• What makes them feel they are so much greater than the rest of us?
In his cross-dressing, gender-bending themed play 'Twelfth Night', William Shakespeare wrote: “Some are born great, some achieve greatness, and some have greatness thrust upon them.”
Aside: I am sure that going on recent form, the Kenyan censors would have shred the play to ribbons had it been put before them, but somehow, it is still taught in schools.
Anyway, I thought about the phrase when I remembered that once upon a time, October 10 would have been marked with pomp and circumstance by the Kenyan government to commemorate Moi Day.
October 10 is the day in 1978 when Cabinet Ministers and the then ruling party, Kanu, decided that as nobody had put their name forward to oppose the then acting President Daniel arap Moi for the presidency, there was no need for an election and he was, therefore, to all intents and purposes, the President of Kenya.
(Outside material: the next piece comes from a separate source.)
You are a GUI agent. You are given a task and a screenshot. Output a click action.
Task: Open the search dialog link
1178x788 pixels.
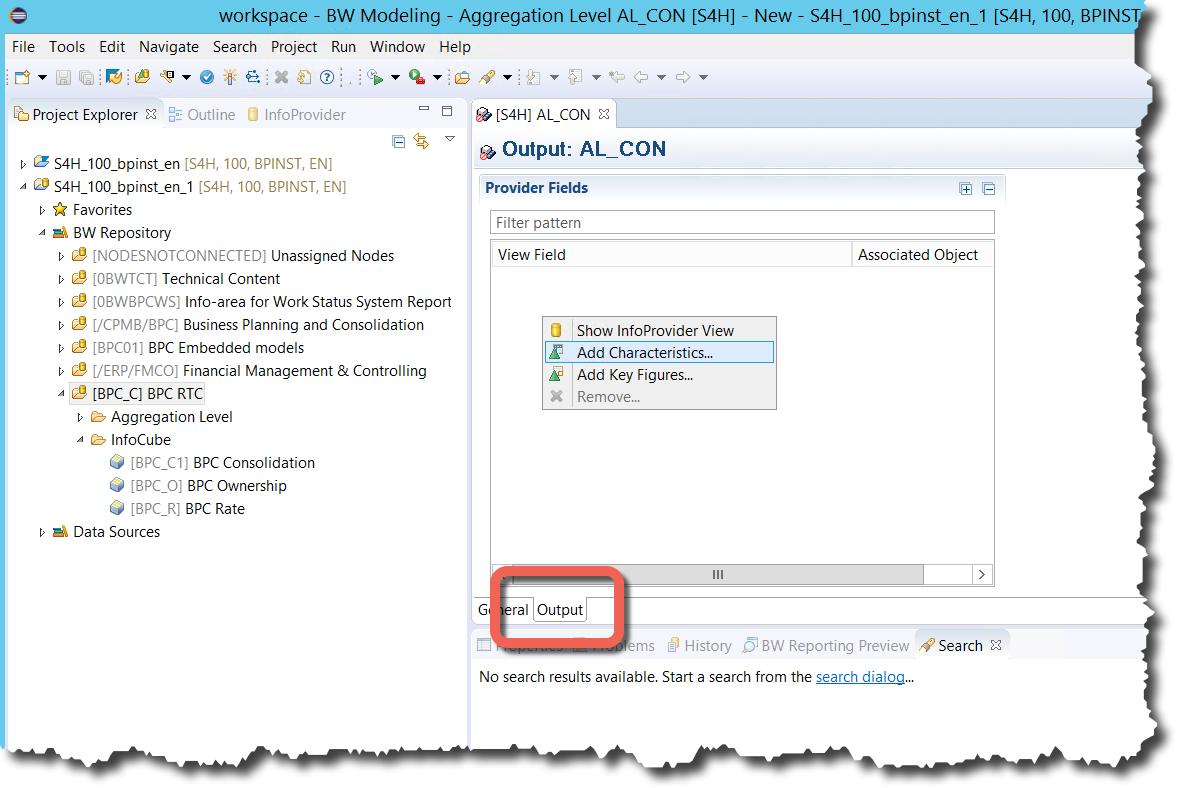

The swearing-in ceremony on October 14 would be just a formality, but as far as Kenya was concerned, the new era had begun.
Twenty-four years later, Moi would have the triple distinction of having been the longest-sitting Member of the Kenyan Legislature (1955–2002), longest-standing Vice-President (1967–78) and longest-reigning President of the Kenyan Republic (1978–2002).
Moi himself always stressed his humble beginnings but, like it or not, he did achieve greatness and had no need to have it thrust upon him.
However, the one thing that does appear to have been thrust upon him fairly early in his presidency was grandeur.
While clearly as VP, he had high rank and social importance, he had never really been grand about it, unlike some others before and after him.
A story in the Washington Post of August 27 by correspondent Thomas Lipman shows just how devoid of grandeur he was at the start.
Lipman wrote: “Two days after he was sworn in as interim President of Kenya, Daniel arap Moi strolled into the Red Bull, a popular Nairobi restaurant, and took his usual table for lunch with his usual cronies.
“There were no bodyguards and the staff made no special fuss, a reflection of the smoothness with which Kenya was recovering from the shock of Jomo Kenyatta's death and of the fact that Moi has been the heir apparent for so long that little seemed to change when he actually took over the presidency.”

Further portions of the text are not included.